In that moment all my emotions and feelings towards him came pouring out. I couldn't help myself. I pressed my lips against his and kissed him. He fought the urge to cooperate... for about a second before he wrapped those huge arms of his around me and kissed me back. It felt so right and wrong at the same time. I could tell he had been thinking of this moment for a while too. Especially when he grabbed my ass tightly. I sat up and took that as an invitation to take this up a level.

Within a second my cape, cowl, and shirt were gone. I bent back down and kissed him and allowed him to undo my bra for me. He rolled over on top of me and removed his cape and cowl as well. I helped him remove his shirt. I was blown away by his perfect body.

We made love on that rooftop. It was crazy. It was hard and tender. Passionate and steamy. It was amazing. He was amazing. The way he held me after we were done was a moment i wanted to last forever. I felt so happy locked inside his embrace. But what followed was anything but amazing.
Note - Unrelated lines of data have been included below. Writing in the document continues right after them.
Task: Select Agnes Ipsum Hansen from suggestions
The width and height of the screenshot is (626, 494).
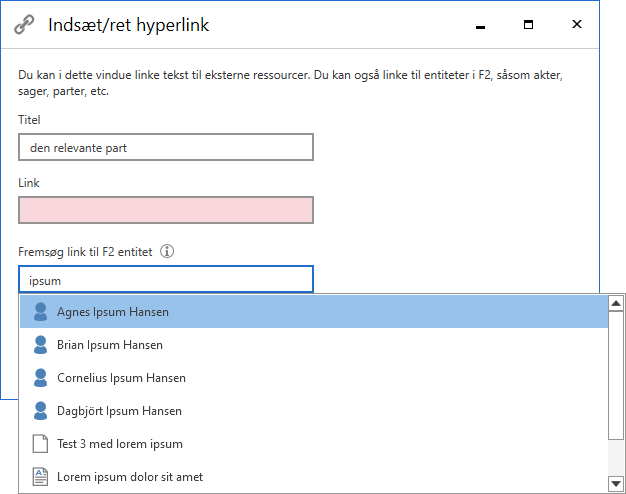Action: [x=113, y=312]
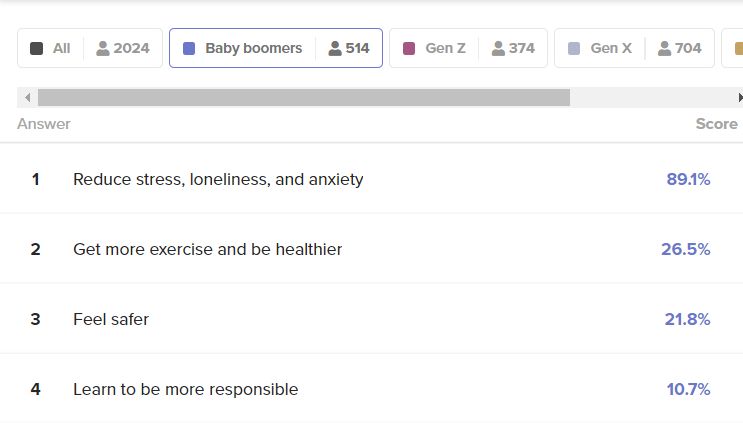Click the magenta Gen Z color swatch
Viewport: 743px width, 423px height.
(x=409, y=48)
He avoided me. He felt bad for what he let happen. I understood why. I was much younger than him for one. He didn't want to develop a relationship, especially with a co-worker. Plus i was the daughter of his friend. I also felt bad. He was kind of my boss. My teacher. He was my partner and i wanted to keep things professional. And instead i acted like some horny schoolgirl that couldn't keep it in her pants. I honestly was the one to blame here. I was the one that made the first move.

After a while i couldn't deal with the silent treatment anymore. I called him and tried to talk with him. But of course he was distant. He said we would talk later which really meant; he was going to ignore it as long as possible. He said he was at the docks but forbid me from coming. I thought about going anyway just so that he'd have to do something with me. Maybe he would have to "punish" me for misbehaving and give me a spanking. I let my sick thoughts enter my mind briefly.
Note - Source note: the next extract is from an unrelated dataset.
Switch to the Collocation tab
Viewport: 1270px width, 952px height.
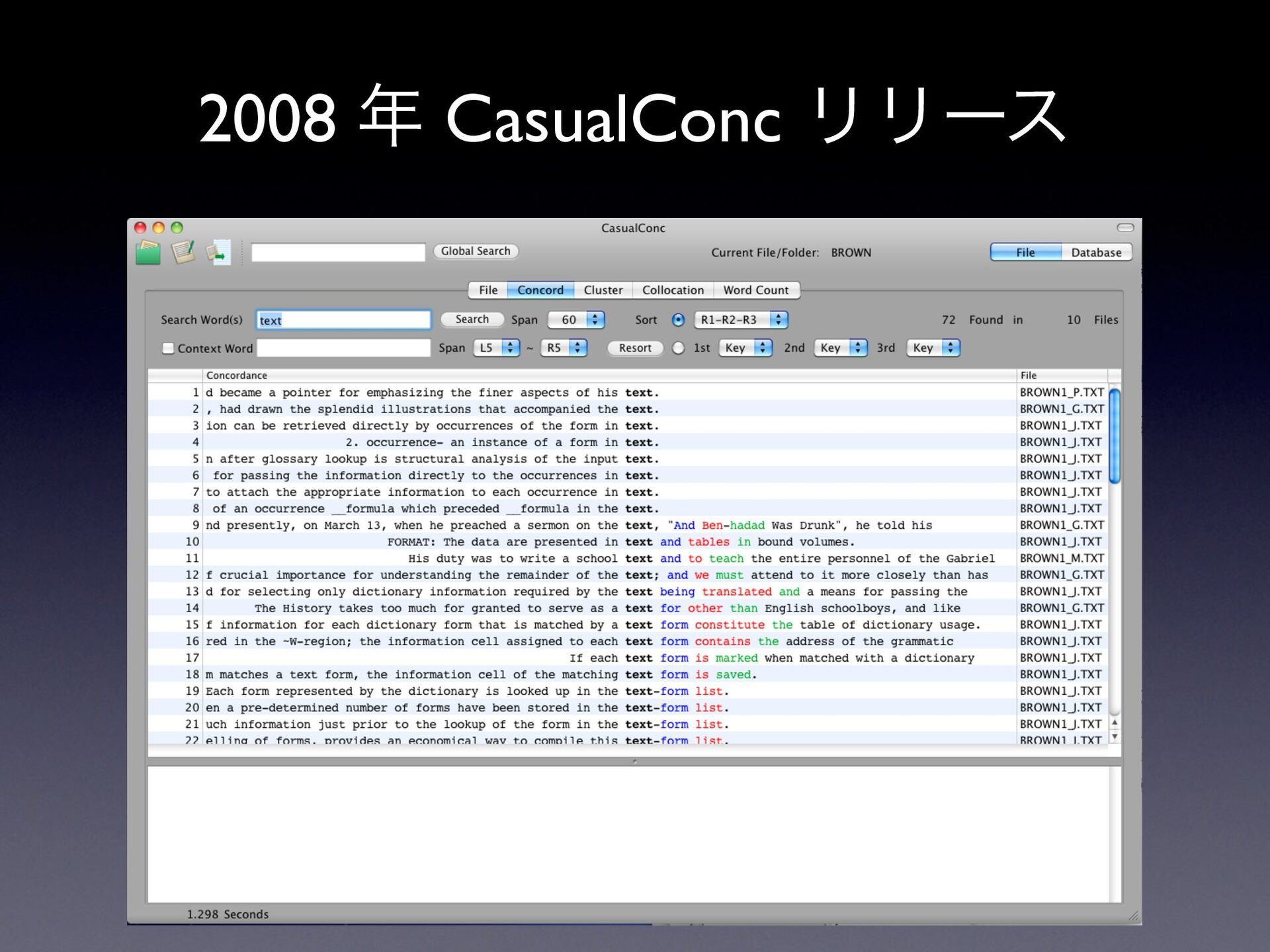click(x=673, y=290)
My hand was forced into action when i saw an explosion coming from the docks. I had no choice but to check it out. Batman was ambushed by Paris and his thugs. He was in a tight spot and it looked bad for him. But i came in and saved his ass. I took out the thugs and faced off against Paris. I beat that piece of shit asshole, senseless. I was letting all my anger out. All my rage was being taken out on him. I made his face a bloody mess. I was about to deal a final blow when Bruce's large hand gripped my wrist.

I looked back at him. He was starring coldly into my eyes. He shook his head to tell me not to hit him again. I looked back at Paris who was inches from death. He would only survive if i didn't touch him again. And so i didn't. Bruce placed his hand gently on the back of my head and guided me into his chest. I buried my face into his body and tried my best not to cry. I was still filled with so many emotions that i was falling about. Bruce knew that it was bad. But he was there for me in this moment. As i broke he picked up the pieces.

He held me there in a tender embrace. "I'm sorry Barbra." He said deeply.

I removed my head from his chest and look up at him. This time, he made the first move as he gently pressed his lips against mine. I was caught off guard but i wasted little time to kiss back. Out arms were tightly wrapped around one another. We continued this at the mansion.

He and I made love once again. And it was much more passionate and caring than the first time. The first time was us letting out some bottled up emotions. This time we had sex because we truly cared about each other and we needed to be with each other. He put aside my age and who i was. I wasn't Barbra Gordon tonight. No, tonight i was just Barbra. The girl who was stealing his heart. And for me he wasn't my boss Batman, he was Bruce Wayne the most handsome man i've ever met.

And when it was over. He held me tenderly in his arms. As we fell asleep we didn't let the problems this could cause worry us. We wanted this moment and we deserved this moment. But the next morning and the days to come would prove to be a struggle.